* WHAT NEEDS TO BE DONE: Report each line from the records where the string "computer" turns up.

[DATA FOR THIS EXERCISE Boundary: Start]

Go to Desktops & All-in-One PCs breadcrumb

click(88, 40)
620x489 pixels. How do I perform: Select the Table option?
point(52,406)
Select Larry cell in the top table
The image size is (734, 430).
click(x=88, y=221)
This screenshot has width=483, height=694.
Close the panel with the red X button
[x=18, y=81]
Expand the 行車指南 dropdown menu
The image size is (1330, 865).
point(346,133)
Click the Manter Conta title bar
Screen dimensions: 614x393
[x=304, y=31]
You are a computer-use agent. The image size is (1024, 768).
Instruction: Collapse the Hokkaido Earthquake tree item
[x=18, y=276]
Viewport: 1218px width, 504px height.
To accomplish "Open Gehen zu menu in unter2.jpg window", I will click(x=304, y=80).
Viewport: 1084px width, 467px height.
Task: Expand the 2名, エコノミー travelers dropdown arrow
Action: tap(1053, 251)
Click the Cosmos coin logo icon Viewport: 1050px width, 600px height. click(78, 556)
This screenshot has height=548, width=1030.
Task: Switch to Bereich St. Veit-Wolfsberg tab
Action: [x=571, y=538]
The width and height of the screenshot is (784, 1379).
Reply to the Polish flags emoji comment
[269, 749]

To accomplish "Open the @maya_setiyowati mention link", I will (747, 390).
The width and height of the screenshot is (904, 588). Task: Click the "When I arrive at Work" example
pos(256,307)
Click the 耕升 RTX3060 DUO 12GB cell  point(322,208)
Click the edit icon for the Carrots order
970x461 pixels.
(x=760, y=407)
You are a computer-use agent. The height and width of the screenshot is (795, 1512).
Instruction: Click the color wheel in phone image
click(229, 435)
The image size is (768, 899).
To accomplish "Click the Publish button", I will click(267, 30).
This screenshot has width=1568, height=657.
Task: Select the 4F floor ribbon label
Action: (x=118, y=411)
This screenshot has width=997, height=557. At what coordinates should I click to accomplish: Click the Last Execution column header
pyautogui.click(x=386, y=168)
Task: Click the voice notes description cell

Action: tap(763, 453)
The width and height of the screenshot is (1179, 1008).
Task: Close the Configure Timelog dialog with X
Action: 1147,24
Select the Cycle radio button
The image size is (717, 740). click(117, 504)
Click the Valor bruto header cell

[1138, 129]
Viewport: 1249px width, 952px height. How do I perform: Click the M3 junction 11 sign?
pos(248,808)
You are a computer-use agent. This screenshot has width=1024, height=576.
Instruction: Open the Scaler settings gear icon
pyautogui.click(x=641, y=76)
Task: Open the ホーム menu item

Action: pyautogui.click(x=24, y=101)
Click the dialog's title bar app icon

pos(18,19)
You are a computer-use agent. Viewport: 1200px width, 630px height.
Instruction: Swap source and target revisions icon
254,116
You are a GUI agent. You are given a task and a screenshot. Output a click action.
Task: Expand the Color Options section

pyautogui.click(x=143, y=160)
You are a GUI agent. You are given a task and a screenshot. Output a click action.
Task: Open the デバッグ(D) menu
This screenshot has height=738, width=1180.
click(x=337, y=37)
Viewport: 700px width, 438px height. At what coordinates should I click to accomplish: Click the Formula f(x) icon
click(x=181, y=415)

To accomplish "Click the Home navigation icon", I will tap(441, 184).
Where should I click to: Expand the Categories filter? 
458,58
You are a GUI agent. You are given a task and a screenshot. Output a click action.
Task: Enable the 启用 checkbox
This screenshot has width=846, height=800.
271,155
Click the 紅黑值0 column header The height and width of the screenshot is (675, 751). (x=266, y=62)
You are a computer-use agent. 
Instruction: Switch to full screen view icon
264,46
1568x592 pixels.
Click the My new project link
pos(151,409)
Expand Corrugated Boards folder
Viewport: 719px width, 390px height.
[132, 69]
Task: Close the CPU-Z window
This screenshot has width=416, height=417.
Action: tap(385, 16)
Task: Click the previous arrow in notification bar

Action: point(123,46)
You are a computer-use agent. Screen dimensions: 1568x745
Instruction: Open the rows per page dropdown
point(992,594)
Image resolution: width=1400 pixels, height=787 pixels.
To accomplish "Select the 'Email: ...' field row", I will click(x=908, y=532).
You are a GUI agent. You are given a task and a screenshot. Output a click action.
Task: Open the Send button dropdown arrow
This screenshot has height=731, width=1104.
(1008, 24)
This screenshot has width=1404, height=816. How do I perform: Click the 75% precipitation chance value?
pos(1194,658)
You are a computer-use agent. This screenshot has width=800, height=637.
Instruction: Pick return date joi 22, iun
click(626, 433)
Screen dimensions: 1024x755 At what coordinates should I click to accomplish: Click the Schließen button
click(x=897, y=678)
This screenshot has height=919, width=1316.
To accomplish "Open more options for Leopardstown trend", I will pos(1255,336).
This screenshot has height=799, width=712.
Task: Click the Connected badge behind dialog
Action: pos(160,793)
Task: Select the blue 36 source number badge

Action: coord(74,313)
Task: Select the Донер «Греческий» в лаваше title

[DATA FOR THIS EXERCISE Boundary: End]

* EXERCISE RESPONSE:
You are a computer-use agent. The image size is (1024, 768).
You are a computer-use agent. The height and width of the screenshot is (795, 1512).
You are a computer-use agent. This screenshot has width=1024, height=576.
You are a computer-use agent. Viewport: 1200px width, 630px height.
You are a computer-use agent. 
You are a computer-use agent. Screen dimensions: 1568x745
You are a computer-use agent. This screenshot has width=800, height=637.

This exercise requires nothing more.